The Federal Reserve lifted interest rates for the third time this year Wednesday, shrugging off concerns that higher rates could weigh on consumer spending.
In keeping with its strategy to wean Americans off seven years of easy money policies, the Fed upped its benchmark interest rate by 0.25 percent to a new range of 2 percent to 2.25 percent. The central bank also signaled that another increase could come before Christmas.
“Job gains have been strong, on average, in recent months, and the unemployment rate has stayed low,” the Fed said in its policy statement. “Household spending and business fixed investment have grown strongly.”
This made for a total of eight increases for consumers since 2015 and they will have to brace themselves for several more over the next couple of years. While they’ve taken the increases in stride so far, that could become more difficult as rates creep upward and push borrowing costs higher.
The concern for retailers is that maintaining credit-card balances, student loans and many mortgages will become more expensive as rates continue to edge upward, which could lead consumers to start to curb discretionary spending.
Nevertheless Jerome Powell, the Fed’s chairman, played down these worries, telling reporters at a press conference in Washington, D.C., that while the cost of borrowing is going up, it’s from what were extraordinarily low levels.
“Interest rates are going up across a broad range of consumer borrowing as they would when we raise short term interest rates. They’re still quite low by historical levels,” Powell said. “It’s something we watch carefully.”
As for tariffs pushing up prices of goods due to the worsening trade dispute between the U.S. and China, Powell stated that it was a “risk.”

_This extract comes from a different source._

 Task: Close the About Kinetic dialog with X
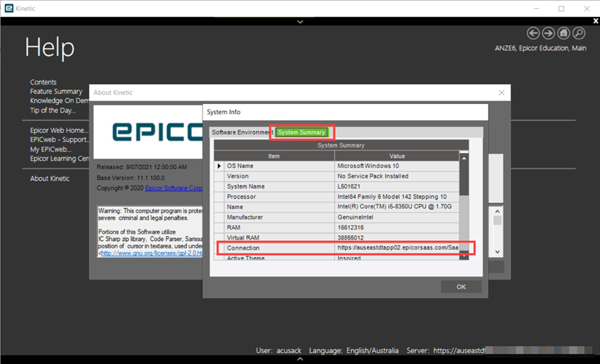[x=501, y=93]
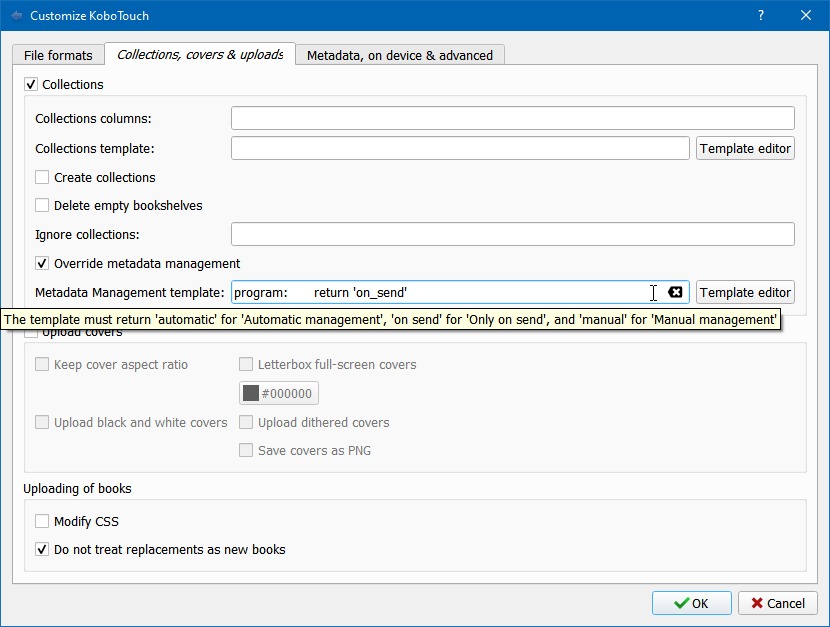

“You could see prices moving up,” he said. “You don’t see it yet, but you could see retail prices moving up. The tariffs might provide a basis for companies to raise prices in a world where they’ve been very reluctant to and unable to raise prices. Raising prices is really difficult with the ability to shop on the Internet.
“The other question would be if you’re just talking about the effect on inflation, is it just a one-time increase in the price level or is it actually fueling higher inflation going forward? That’s an important question in how we would think about the appropriate response,” he said.
The rate hike came two days after President Trump imposed 10 percent tariffs on $200 billion of Chinese imports, many of them consumer facing. These will rise to 25 percent by Jan. 1 and a number of major retailers have warned that they will be left with little choice but to raise prices at the checkout.
“If this perhaps inadvertently goes to the place where we have widespread tariffs that remain in place for a long time and a more protectionist world, that’s going to bad for the United States’ economy and for American workers and families and also for other economies,” Powell said.